**文書の抜粋:**

◇ ◇ ◇

着物の素材の種類とその特徴・取り扱いの注意点を紹介
着物によく使われる素材は、大きく分けて正絹、木綿、麻、ポリエステル4種類です。本記事では、それら4種類の特徴や取り扱ううえで気をつけるべきポイントを詳しく解説していきます。着物選びで悩んでいる人は、ぜひ本記事を参考にして、素材から着物を選択してみてください。
正絹
絹(シルク)は、蚕の繭から取れる天然のたんぱく質繊維で、着物の代表的な素材として最も上質で格式の高い素材とされています。絹の特徴は、美しい光沢と滑らかな手触りで、肌に吸い付くような感触を持っています。
また、染料がしみこみやすく、美しく染め上げられます。これにより、細かいデザインや鮮明な柄を表現でき、着物の美しさを際立たせます。
さらに、絹は吸水性、吸湿性、通気性、保温性にも優れ、暑い季節には汗を吸収し、湿気を素早く放出します。寒い時期には、長い繊維が空気を多く含むことで保温性が高く、薄くても温かさを感じさせてくれます。

◇ ◇ ◇

**データ:**

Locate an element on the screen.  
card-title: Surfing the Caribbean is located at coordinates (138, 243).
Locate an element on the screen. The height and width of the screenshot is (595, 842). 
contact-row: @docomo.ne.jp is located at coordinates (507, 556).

◇ ◇ ◇

**設問一覧:**
1. 着物の素材に関する文章では、着物によく使われる素材として何種類が挙げられていますか。その素材名も答えてください。
2. 着物の素材に関する文章を、最後の文の後から書き継いでください。

**解答例:**
1. 4種類で、正絹、木綿、麻、ポリエステルです。

2.
軽くて丈夫なため、長持ちする点も魅力です。しかし、絹は水に弱く濡れると縮むため、取り扱いには注意が必要です。汚れた場合、決して水洗いしてはいけません。
また、絹は紫外線を吸収しやすいため、長時間の直射日光にさらされると黄色く変色します。さらに、虫に食われやすく毛羽立ちが生じやすいため、お手入れも慎重に行う必要があります。
木綿
木綿は、ワタの種子から取れる天然の植物繊維で、主成分はセルロースです。絹がたんぱく質から構成されているのに対し、木綿は植物繊維であるため繊維が太く、木綿糸は絹糸に比べて太めです。
木綿糸で織られた着物は、絹の着物に比べて厚みがあり、素朴な風合いがあります。このため、木綿の着物は普段着や気軽なお出かけに適しており、夏の浴衣にも広く用いられています。
木綿は吸湿性や通気性に優れ、やわらかな肌触りが特徴です。通気性がよいため、春や夏にぴったりの素材で、裏地がない単衣の着物によく使われます。
しかし、木綿の繊維は細かくないため、絹のように繊細な柄を表現することは難しく光沢感や艶もありません。そのため、フォーマルなシーンにはあまり適していません。
木綿は水に強く、家庭で簡単に洗濯ができる点が魅力です。しかし、水に濡れると繊維が収縮して縮む性質があります。縮みは布の強度を高めますが、必ず縮むことを考慮して採寸を行う必要があります。
また、長時間の日光にさらされると、絹と同様に黄色く変色するため、洗濯後は陰干しがおすすめです。木綿の単衣は通気性がよい反面、寒い時期には適さないことがあります。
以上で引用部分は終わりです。